Viva l’Italia: il film di Massimiliano Bruno è un esempio di satira dei giorni nostri ma soprattutto un pugno nello stomaco per i benpensanti

Ieri sera ho assistito al film di Massimiliano Bruno “Viva l’Italia”, piuttosto atteso a una verifica delle proprie capacità dopo il successo al botteghino del suo film d’esordio “Nessuno mi può giudicare”, con protagonista l’ottima Paola Cortellesi.

Si preannunciava una visione senza pretese da parte mia, che apprezzo sì le commedie intelligenti, ma non ne vado certo matto, prediligendo nettamente altri generi. Invece, dopo l’empasse iniziale e dopo alcune gag, simpatiche ma pure un tantino stereotipate, il film prende quota e mostra con toni sarcastici e graffianti alcune realtà inconfutabili della nostra sempre più derelitta società. Si ride, ci si prova a immedesimare nelle storie dei personaggi (specie degli “sconfitti” in contrapposizione con i raccomandati e “figli di papà”), ma alla fine ci si indigna fino a provare un vero senso di disgusto, constatando man mano che il film prende piede, quanto certi personaggi grotteschi, quasi macchiettistici siano in realtà sin troppo attinenti e veri, pur nella loro controversa visione della vita che nulla concede all’altro, nemmeno le briciole. Bruno tratteggia così bene i personaggi, tanto che appare quasi scontato rivedere negli interpreti Michele Placido (assolutamente magistrale) e Rocco Papaleo ben noti protagonisti (negativi) della nostra epoca. I politici, gli agenti di spettacoli, persino i dirigenti Rai  che pure hanno prodotto la pellicola, ne escono malissimo, tacciati senza tanti giri di parole di tutte le nefandezze a cui siamo purtroppo abituati ogni qualvolta ci prendiamo la briga di informarci un minimo di come stanno funzionando da decenni le cose di “casa nostra”, alla faccia dei buoni propositi della seconda repubblica, ormai davvero sul viale del tramonto, tanto che alla fine, azzardando un po’, si potrebbe vedere e interpretare il film come un lungo spot al Movimento 5 stelle di Grillo, anche se ovviamente non era quello l’intento del bravo regista. Ma il messaggio che ne consegue, dalle vive parole di un Placido ormai redento, sembrano davvero istigare a un rinnovamento, un cambiamento radicale che deve necessariamente partire dalle nuove generazioni. Perfetto il mix di attori, con Bova, Gassman, Angiolini e altri a fare da guide a un manipolo di caratteristi comunque molto efficaci.

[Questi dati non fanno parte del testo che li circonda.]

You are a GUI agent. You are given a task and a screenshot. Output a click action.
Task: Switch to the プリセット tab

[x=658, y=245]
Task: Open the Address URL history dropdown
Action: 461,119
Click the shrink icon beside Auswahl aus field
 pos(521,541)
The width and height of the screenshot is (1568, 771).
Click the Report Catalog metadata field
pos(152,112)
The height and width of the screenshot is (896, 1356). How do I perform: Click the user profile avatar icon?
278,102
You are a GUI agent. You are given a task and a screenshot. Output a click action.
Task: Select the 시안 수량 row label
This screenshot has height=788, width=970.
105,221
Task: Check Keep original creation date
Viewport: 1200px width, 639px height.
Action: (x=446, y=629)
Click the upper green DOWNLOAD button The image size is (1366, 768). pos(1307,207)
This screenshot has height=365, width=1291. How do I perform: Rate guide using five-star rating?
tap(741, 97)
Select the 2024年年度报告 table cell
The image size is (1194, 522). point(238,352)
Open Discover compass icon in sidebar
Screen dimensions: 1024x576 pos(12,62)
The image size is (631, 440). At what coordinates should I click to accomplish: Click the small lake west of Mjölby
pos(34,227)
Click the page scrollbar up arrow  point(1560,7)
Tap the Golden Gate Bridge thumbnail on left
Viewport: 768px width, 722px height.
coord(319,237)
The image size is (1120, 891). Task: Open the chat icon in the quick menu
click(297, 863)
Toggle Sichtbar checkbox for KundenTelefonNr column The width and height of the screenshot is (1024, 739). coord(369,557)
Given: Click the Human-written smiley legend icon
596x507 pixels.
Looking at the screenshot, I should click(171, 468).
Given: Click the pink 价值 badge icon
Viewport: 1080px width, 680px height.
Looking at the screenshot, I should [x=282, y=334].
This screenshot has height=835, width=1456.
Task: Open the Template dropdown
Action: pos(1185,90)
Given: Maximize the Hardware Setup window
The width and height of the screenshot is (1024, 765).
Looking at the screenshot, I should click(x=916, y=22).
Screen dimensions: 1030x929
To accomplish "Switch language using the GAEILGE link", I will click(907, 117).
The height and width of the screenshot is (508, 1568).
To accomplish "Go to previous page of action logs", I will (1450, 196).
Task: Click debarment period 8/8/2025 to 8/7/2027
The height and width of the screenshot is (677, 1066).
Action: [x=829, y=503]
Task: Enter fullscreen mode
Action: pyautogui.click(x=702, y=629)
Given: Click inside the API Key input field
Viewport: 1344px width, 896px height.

Il momento chiave del film, a mio avviso, avviene è quando il politico Placido, malato e corso via dal reparto ospedaliero, si ritrova in mezzo a un corteo dapprima pacifista ma poi sfociato in tafferugli con la polizia e incrocia lo sguardo di un bimbo sulle spalle del padre manifestante. In quel preciso momento, l’allora prima egoista e senza cuore politico capisce che la vita vera è un altra, con un corollario di valori per lui inesplorato. La consapevolezza nuova lo porterà, non senza difficoltà, specie con il figlioccio comunista Raoul Bova, a rimettere faticosamente insieme i cocci di una famiglia intera e, più in generale, a rimettere in discussione il suo intero “modus vivendi”. Insomma, un film riuscito, un pugno nello stomaco dei benpensanti, parafrasando il buon Frankie Hi- Nrg che compare nella colonna sonora e recita pure in un cameo, a dire il vero sempre meno, visto che ormai quello che era da scoperchiare è stato tutto riversato in faccia alle povere persone che con dignità e fatica contribuiscono giorno per giorno a tenere in vita questo malandato nostro Stato Italiano.